**Cosa fare**:
a) Nel testo sulla misurazione della qualità, quanti giorni lavorativi sono fissati come target tra il booking di un prodotto e l'emissione della fattura?
b) Prosegui il testo sulla misurazione della qualità partendo dopo la sua ultima frase.

**Testo selezionato**:
+++

Infine, l’ossessione di sottoporre la cultura, la ricerca scientifica e l’istruzione a una misurazione quantitativa oggettiva e a processi di standardizzazione, aspetti che erano estranei al sistema scolastico italiano, sono la conseguenza di una profonda sfiducia nell’uomo e portano a eliminare la sua visibilità e le sue tracce. Ma così facendo si elimina anche la creatività dell’uomo: “il docente della scuola standardizzata secondo i metodi di tipo docimologico-didattichese non è più un uomo di cultura che, sia pure entro certe finalità, programmi e metodologie, trasmette le sue conoscenze e la sua esperienza per formare persone, ma un ‘operatore’, un funzionario scolastico, un burocrate dell’istruzione che è tanto più apprezzato quanto più cancella la sua soggettività, quanto più elimina le tracce della sua presenza”.Questo succede anche nelle grandi aziende.
Le "misurazioni scientifiche" della qualità sono sempre da prendere con le pinze.
Dove lavoro io si usano centinaia di indici, creati opportunamente per ogni reparto, che misurano l'efficienza di quel reparto.
Il risultato è che, sapendo di essere valutati sulla base di quegli indici, i lavoratori di quel reparto si preoccupano di lavorare massimizzando il valore di quei risultati, anche con operazioni senza senso (o persino dannose), con il solo fine di raggiungere un punteggio più alto.
Esempio: vengono misurati i giorni trascorsi dal booking di un prodotto all'emissione della fattura; il target è 3 giorni lavorativi.
Ciò che generalmente impedisce la fatturazione entro tre giorni è la mancanza di informazioni sul carico o sulla destinazione del carico, che possono essere comunicate in seguito.

+++

**Materiale fornito**:

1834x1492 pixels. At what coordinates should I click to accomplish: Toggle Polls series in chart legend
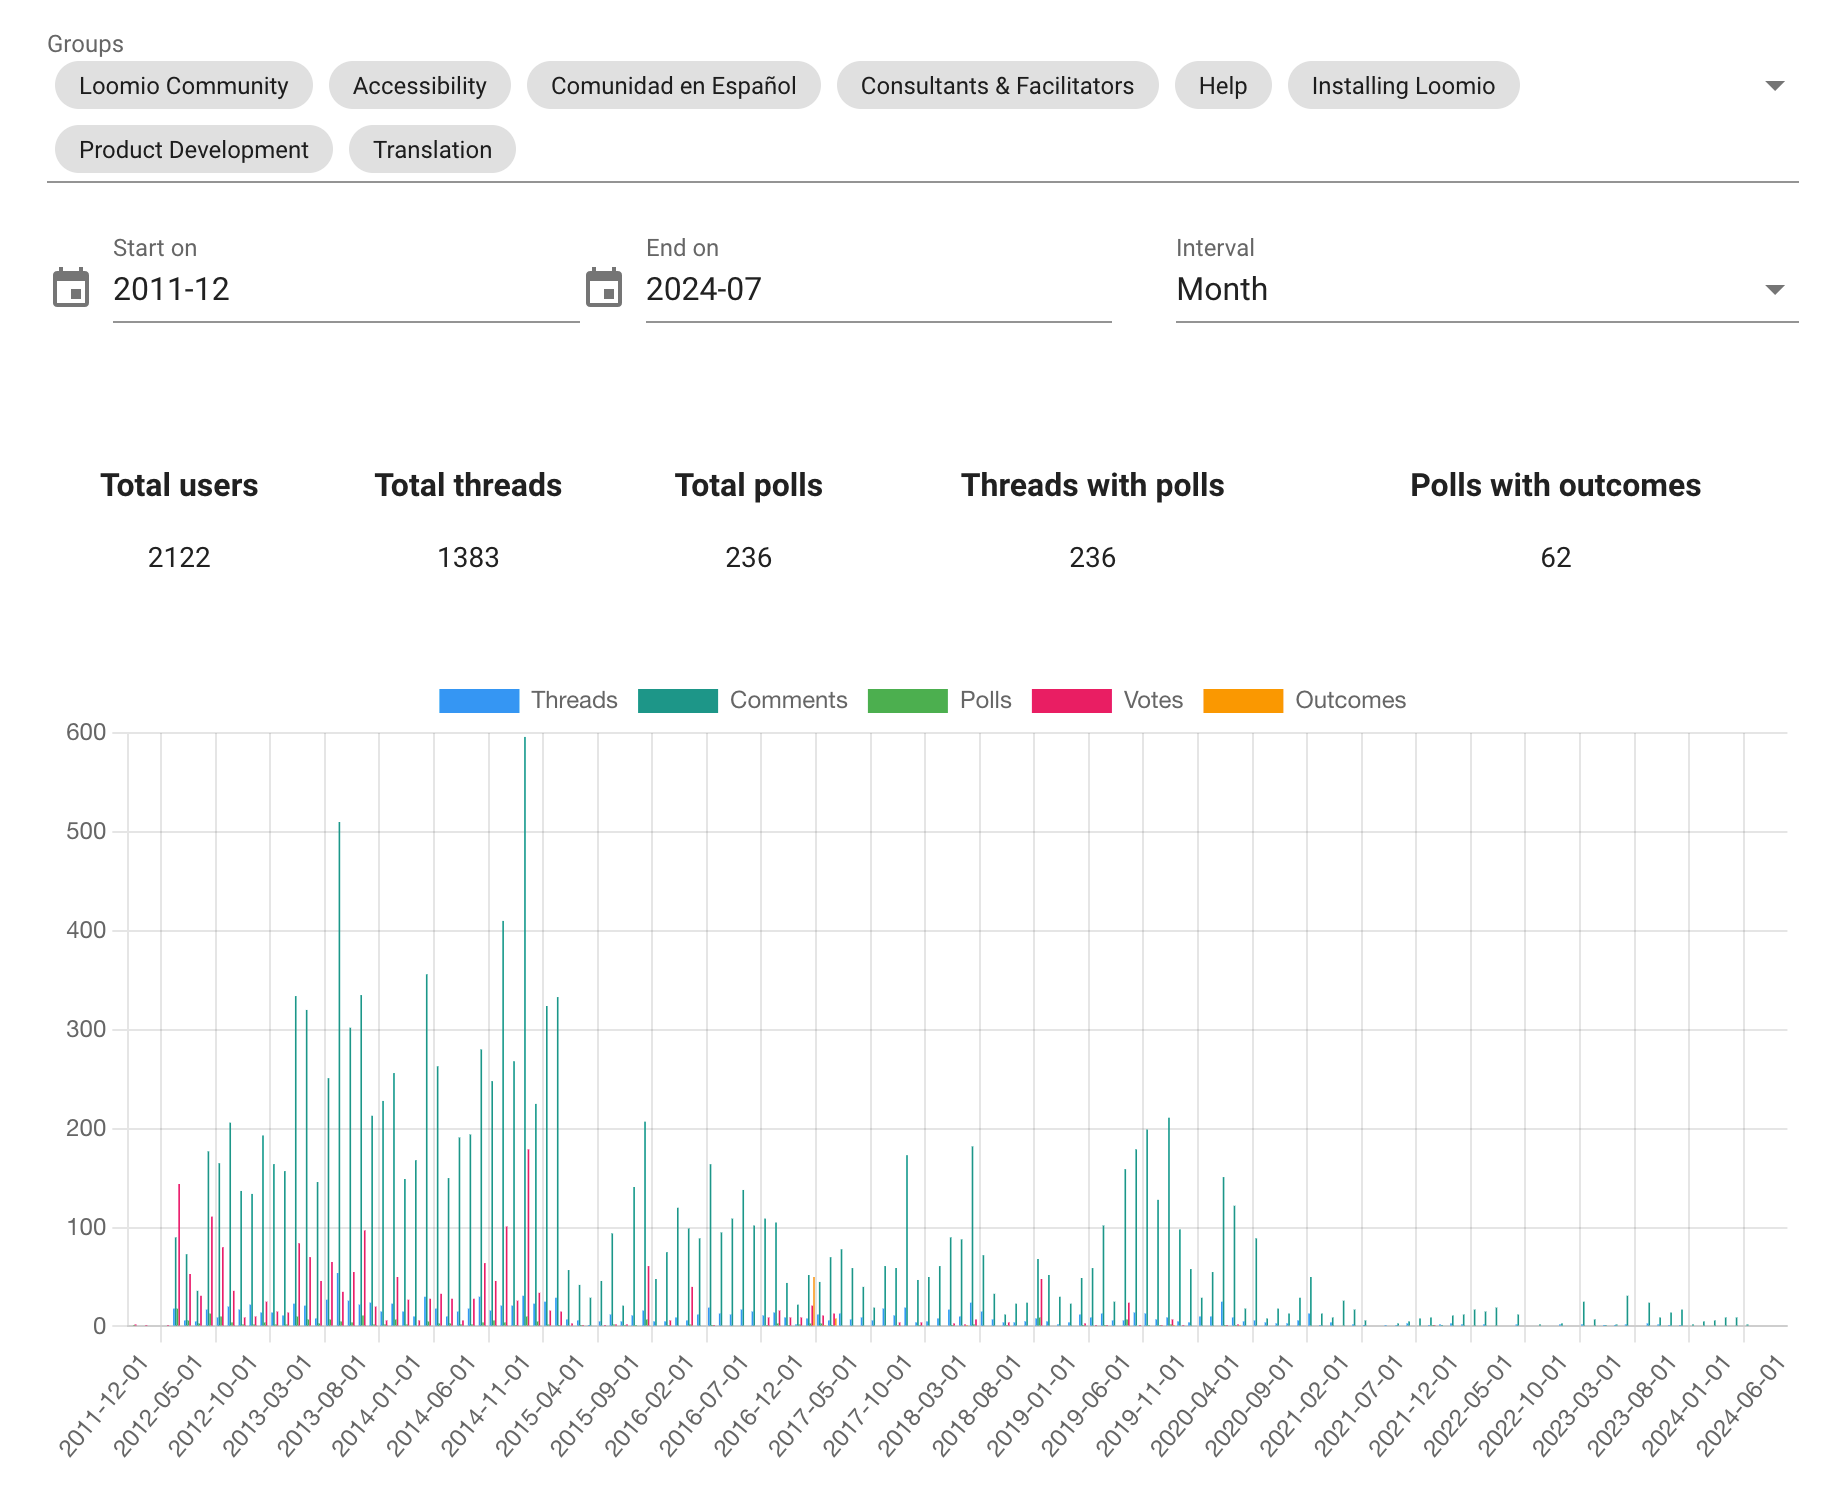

+++

**Risposte per compito**:
a) Il target è di 3 giorni lavorativi.

b)
Al fine di non vedere penalizzato l'indice di misurazione, viene emessa una fattura incompleta entro il terzo giorno, e quando si hanno a disposizione tutte le informazioni, la fattura viene stornata (attraverso una nota di credito) e riemessa.
Questo tipo di comportamento è (dal punto di vista del cliente) peggiore del ritardo dell'emissione della fattura, ed è stato interamente indotto da questo "indice di rilevazione della qualità".
Se penso a come è vista la figura dell'insegnante dagli studenti in Italia mi viene da piangere; spesso non solo gli alunni mancano di rispetto nei loro confronti ma anche i genitori degli alunni mandano a quel paese i professori per difendere i propri figli. Comunque Sergio ha sicuramente ragione quando dice che bisogna iniziare a pianificare a lungo termine. Quella che ci vorrebbe è una profonda riforma di tutto il sistema scolastico.
"Sergio":
E lo dici così???
Io non ho "studiato il mondo dell'istruzione in paesi esteri", ho solo cercato di basare i miei argomenti, quali che fossero, su dati di fatto. Su quelli che ho trovato gironzolando su Internet.
Non ti credere, anche io mi sono basato su letture che ho trovato da più parti sul web.
Principalmente, mi sono interessato al sistema giapponese, visto che è un paese che mi incuriosisce.
Purtroppo su Singapore non so nulla riguardo agli insegnanti, però ho un attimo visto la questione della lingua.
Praticamente si punta ad un bilinguismo: una delle due lingue è obbligatoriamente inglese, per due scopi:
One of its primary objectives is to promote English as the common (and neutral) language among the diverse ethnic groups in Singapore.
e
The designation of English as the first language also serves to expedite Singapore's integration into the world economy.
Già dalla pre-scuola (asilo, dai 3 ai 6 anni), i bambini sono abituati a parlare inglese e la loro lingua madre, a seconda dell'etnia.
Però non si porrebbe il problema del "quadrilinguismo", visto che anche alle elementari si insegnano due lingue.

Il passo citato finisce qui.